Will Covid-19 add to children’s literature?

“Ring Around The Rosie” by Kate Greenaway

Ring around the rosy,
A pocketful of posies,
Ashes, Ashes,
We all fall down.

I’m not sure when I learned that this nursery rhyme is not the innocent childhood song it seems.  I only remember it as being one of the first that I sang and danced to with delight.  It wasn’t until I was an adult that I learned about its grim origins — which didn’t slow me down a whit when it came to teaching it to my own children.

The rhyme, of course, refers to the 1665 Great Plague of London.  The “ring around the rosy” presumably refers to the rash associated with the bubonic plague. The “pocketful of posies” describes the handfuls of herbs people would carry to mask the smell of the sickness and death.  “We all fall down” refers to everyone dying, and the “ashes” are the cremated bodies. Pretty dark for a children’s rhyme, but maybe the philosophy was something like my mother’s, “It’s better to laugh than to cry.”

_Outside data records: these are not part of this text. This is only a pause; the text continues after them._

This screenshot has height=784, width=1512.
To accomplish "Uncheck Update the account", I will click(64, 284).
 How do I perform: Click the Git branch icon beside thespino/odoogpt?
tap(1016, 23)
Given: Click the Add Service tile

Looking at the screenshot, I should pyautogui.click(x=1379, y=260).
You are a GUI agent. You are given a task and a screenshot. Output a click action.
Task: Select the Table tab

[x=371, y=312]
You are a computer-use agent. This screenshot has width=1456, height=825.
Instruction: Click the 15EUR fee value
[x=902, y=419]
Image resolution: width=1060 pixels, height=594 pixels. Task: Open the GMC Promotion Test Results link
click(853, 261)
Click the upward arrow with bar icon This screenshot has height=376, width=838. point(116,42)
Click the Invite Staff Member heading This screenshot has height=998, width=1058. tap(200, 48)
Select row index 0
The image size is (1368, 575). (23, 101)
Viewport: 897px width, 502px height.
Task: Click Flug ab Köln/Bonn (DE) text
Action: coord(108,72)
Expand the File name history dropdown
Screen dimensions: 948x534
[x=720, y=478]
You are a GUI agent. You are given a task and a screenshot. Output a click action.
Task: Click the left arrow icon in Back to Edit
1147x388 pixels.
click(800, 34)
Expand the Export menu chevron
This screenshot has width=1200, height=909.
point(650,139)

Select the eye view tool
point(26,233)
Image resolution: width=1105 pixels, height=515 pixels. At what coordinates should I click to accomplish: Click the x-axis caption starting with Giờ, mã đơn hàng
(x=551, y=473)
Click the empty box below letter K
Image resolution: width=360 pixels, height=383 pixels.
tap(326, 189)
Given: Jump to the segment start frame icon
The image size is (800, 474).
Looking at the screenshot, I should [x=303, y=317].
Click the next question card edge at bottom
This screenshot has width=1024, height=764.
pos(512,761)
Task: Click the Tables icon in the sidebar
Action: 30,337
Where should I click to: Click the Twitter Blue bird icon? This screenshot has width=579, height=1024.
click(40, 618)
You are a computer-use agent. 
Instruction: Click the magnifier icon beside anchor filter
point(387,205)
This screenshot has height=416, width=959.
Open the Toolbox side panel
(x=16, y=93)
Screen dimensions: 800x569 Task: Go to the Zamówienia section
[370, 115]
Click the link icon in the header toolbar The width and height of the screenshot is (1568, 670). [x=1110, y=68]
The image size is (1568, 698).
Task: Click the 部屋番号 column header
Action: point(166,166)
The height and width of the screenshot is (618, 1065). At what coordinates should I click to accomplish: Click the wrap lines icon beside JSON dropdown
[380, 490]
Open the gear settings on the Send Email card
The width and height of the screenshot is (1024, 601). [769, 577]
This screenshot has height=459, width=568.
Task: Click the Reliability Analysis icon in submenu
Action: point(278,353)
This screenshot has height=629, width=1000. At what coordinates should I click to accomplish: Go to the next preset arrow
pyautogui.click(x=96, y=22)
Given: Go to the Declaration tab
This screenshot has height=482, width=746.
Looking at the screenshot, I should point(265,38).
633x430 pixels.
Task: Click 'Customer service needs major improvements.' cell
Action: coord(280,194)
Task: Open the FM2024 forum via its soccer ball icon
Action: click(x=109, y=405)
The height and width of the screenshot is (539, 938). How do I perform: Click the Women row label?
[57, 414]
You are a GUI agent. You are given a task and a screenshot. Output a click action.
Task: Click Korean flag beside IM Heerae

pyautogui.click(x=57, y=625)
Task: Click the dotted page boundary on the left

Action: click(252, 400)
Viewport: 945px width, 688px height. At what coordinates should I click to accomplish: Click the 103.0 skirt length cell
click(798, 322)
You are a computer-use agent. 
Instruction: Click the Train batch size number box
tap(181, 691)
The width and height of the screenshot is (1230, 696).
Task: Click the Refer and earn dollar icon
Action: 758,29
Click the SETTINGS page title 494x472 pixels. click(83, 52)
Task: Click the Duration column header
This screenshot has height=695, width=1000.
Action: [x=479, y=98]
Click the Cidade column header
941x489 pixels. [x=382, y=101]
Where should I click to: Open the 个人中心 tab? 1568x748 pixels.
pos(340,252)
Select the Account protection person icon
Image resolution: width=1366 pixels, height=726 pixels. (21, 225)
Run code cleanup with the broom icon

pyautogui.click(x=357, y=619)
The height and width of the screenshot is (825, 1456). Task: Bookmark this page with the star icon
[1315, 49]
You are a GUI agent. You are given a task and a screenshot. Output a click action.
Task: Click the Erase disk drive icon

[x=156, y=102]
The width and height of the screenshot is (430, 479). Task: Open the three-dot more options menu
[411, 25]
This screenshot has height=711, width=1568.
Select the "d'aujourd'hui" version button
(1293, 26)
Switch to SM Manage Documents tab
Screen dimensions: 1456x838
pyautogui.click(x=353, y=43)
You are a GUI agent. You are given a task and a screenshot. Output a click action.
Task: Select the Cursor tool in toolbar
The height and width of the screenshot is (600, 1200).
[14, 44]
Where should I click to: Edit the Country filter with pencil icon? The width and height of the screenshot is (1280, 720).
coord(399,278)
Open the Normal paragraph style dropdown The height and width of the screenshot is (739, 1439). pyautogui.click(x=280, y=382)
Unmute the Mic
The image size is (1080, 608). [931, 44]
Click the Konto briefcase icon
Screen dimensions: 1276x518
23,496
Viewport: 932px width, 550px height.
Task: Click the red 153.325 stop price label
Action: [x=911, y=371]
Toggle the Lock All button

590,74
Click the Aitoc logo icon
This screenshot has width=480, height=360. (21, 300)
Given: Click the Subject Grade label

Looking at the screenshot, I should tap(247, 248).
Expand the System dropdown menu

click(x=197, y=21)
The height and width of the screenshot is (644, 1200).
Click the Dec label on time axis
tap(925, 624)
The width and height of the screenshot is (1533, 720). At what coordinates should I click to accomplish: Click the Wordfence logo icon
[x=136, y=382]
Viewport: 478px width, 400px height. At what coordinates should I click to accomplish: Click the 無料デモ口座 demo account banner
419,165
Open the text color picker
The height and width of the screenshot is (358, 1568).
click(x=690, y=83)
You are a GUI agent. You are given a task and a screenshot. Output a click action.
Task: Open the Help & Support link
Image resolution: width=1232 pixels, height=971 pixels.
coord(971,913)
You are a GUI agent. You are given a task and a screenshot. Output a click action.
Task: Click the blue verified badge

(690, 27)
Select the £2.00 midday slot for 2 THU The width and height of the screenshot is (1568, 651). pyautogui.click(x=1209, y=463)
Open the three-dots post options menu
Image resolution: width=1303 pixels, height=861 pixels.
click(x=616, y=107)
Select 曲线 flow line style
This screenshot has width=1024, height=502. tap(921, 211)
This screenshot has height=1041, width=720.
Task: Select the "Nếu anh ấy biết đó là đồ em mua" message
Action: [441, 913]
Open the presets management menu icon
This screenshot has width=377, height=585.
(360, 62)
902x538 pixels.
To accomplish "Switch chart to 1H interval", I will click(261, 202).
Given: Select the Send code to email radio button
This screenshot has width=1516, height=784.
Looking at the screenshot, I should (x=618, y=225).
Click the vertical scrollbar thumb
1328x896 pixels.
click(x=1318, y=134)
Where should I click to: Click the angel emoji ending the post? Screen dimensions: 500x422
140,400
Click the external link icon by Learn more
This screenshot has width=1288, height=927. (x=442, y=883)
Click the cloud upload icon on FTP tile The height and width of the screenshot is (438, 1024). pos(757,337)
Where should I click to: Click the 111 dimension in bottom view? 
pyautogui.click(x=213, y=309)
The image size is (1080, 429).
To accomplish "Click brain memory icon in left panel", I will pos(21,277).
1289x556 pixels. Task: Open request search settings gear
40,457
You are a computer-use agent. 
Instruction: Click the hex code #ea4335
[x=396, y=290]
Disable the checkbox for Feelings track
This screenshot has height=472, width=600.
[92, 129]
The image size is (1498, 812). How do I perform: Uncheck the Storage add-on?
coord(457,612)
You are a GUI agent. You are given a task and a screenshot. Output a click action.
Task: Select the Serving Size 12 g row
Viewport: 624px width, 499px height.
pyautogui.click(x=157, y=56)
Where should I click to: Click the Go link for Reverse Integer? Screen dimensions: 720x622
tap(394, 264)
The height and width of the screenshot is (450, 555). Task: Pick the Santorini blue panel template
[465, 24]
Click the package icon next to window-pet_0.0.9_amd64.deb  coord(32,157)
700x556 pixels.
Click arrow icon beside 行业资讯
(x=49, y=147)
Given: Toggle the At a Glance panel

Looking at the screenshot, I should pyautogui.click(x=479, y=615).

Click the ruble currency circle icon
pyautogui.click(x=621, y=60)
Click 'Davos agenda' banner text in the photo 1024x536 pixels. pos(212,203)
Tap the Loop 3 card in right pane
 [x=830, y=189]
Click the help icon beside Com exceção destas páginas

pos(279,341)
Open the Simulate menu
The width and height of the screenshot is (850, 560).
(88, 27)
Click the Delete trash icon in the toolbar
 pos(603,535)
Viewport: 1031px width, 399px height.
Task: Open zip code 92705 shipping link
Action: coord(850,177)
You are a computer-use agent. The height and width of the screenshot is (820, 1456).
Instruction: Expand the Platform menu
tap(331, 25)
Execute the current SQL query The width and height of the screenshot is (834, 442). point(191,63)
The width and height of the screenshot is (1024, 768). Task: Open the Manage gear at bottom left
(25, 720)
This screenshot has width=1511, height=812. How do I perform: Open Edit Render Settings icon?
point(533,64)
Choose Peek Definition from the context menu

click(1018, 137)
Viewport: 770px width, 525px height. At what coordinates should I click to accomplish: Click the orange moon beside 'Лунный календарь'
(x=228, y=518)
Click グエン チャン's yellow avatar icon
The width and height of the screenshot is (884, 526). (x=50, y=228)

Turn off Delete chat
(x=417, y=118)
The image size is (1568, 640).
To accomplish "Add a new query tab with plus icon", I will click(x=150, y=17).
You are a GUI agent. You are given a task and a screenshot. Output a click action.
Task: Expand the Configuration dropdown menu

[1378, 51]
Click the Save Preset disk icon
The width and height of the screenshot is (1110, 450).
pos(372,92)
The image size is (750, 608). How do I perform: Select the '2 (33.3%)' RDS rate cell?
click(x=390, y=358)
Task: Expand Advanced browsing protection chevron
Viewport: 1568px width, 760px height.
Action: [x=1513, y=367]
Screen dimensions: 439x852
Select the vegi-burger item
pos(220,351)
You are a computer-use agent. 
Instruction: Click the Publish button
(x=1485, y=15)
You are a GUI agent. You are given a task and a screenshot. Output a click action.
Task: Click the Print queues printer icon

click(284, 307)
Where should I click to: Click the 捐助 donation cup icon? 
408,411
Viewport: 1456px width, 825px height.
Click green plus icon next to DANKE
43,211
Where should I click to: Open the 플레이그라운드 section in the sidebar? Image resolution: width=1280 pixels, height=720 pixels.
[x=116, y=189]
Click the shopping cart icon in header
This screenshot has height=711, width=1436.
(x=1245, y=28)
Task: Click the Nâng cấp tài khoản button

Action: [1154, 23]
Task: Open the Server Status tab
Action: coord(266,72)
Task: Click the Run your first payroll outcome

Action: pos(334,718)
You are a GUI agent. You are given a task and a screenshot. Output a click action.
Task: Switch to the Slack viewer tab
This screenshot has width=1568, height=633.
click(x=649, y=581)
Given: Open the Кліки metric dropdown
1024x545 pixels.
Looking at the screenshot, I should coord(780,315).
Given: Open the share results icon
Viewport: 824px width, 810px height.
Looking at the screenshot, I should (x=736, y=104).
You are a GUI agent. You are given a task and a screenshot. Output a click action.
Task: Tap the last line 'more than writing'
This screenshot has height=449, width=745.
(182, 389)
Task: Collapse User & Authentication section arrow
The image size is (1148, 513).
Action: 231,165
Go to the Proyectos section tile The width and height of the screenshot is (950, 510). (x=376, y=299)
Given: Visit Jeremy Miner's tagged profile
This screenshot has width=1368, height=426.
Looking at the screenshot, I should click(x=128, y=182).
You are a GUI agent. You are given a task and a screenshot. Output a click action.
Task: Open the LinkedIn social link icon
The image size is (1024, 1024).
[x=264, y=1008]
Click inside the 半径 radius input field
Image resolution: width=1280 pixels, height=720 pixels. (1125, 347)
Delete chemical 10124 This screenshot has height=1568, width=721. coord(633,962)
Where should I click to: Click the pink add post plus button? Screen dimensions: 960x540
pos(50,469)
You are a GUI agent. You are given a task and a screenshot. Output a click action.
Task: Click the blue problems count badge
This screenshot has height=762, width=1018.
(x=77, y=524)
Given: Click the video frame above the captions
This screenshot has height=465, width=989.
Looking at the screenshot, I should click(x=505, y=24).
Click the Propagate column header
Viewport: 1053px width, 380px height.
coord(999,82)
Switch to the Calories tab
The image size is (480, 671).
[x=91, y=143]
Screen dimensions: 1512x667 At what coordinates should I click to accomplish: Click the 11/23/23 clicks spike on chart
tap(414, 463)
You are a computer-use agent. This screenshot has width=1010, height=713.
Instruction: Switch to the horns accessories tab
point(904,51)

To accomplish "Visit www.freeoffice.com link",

And it wasn’t the only nursery rhyme that, according to today’s sensibilities, seems too horrible for children.  How about “London Bridge is Falling Down”  that might be about a 1014 Viking attack with a bit of child sacrifice thrown in?  Presumably, it concerns the alleged destruction of London Bridge at the hands of Olaf II of Norway some time in the early 1000s. (“Alleged” because some historians don’t believe that attack ever took place.)

“London Bridge Is Falling Down”

The song’s popularity around the world is often cited as further proof that it was the Vikings who created it and brought the tune to the many places they traveled. Oh, and that whole child sacrifice thing? The theory goes that in order to keep London Bridge upright, its builders thought that it must be built on a foundation of human sacrifice, and that those same humans—mostly children—would help to watch over the bridge and maintain its sturdiness. There is no archaeological evidence to support this but I’m glad I didn’t know about the theory when I was singing, “Build it up with silver and gold, silver and gold, silver and gold….”  So much better than “Build it up with children’s bones…” don’t you think?

Which all leads me to wonder what the children of five hundred years hence will be playing and singing about the Covid-19 Pandemic of 2020?  Or will all their games be played virtually in a future well beyond present-day video games?  A pity if that is how it turns out.  I did love those games when I was a child!  Didn’t you?